(Saved data entries)
····················
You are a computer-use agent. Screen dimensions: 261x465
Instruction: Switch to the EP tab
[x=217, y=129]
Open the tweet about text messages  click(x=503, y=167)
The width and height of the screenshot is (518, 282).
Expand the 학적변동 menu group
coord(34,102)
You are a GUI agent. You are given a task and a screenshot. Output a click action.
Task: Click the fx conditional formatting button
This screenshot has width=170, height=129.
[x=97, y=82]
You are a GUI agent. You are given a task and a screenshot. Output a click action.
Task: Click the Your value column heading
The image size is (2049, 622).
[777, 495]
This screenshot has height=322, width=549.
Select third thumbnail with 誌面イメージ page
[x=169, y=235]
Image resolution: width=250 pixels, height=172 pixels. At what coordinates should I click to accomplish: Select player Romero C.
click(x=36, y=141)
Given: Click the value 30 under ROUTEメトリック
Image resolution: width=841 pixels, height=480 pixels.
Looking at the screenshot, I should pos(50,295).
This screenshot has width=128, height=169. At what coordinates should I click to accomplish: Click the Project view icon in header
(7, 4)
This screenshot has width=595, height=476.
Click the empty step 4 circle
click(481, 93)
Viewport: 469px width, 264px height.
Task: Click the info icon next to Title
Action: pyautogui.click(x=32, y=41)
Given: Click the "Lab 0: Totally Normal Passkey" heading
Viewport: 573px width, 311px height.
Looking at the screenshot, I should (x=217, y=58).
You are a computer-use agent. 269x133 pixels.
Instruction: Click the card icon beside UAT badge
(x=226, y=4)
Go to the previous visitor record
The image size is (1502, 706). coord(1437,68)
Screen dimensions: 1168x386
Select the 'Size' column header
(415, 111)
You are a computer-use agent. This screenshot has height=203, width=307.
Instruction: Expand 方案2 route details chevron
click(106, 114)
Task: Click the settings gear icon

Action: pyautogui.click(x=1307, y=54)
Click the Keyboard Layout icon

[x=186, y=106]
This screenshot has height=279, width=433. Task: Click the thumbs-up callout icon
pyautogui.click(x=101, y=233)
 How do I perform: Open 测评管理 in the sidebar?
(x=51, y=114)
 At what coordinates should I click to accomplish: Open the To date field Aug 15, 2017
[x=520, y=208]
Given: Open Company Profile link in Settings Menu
····················
Write out the lines from the one containing "This screenshot has width=595, height=476." through the last line of the records above. Include both of those lines and nothing else.

ANSWER TO THIS PROBLEM.
This screenshot has width=595, height=476.
Click the empty step 4 circle
click(481, 93)
Viewport: 469px width, 264px height.
Task: Click the info icon next to Title
Action: pyautogui.click(x=32, y=41)
Given: Click the "Lab 0: Totally Normal Passkey" heading
Viewport: 573px width, 311px height.
Looking at the screenshot, I should (x=217, y=58).
You are a computer-use agent. 269x133 pixels.
Instruction: Click the card icon beside UAT badge
(x=226, y=4)
Go to the previous visitor record
The image size is (1502, 706). coord(1437,68)
Screen dimensions: 1168x386
Select the 'Size' column header
(415, 111)
You are a computer-use agent. This screenshot has height=203, width=307.
Instruction: Expand 方案2 route details chevron
click(106, 114)
Task: Click the settings gear icon

Action: pyautogui.click(x=1307, y=54)
Click the Keyboard Layout icon

[x=186, y=106]
This screenshot has height=279, width=433. Task: Click the thumbs-up callout icon
pyautogui.click(x=101, y=233)
 How do I perform: Open 测评管理 in the sidebar?
(x=51, y=114)
 At what coordinates should I click to accomplish: Open the To date field Aug 15, 2017
[x=520, y=208]
Given: Open Company Profile link in Settings Menu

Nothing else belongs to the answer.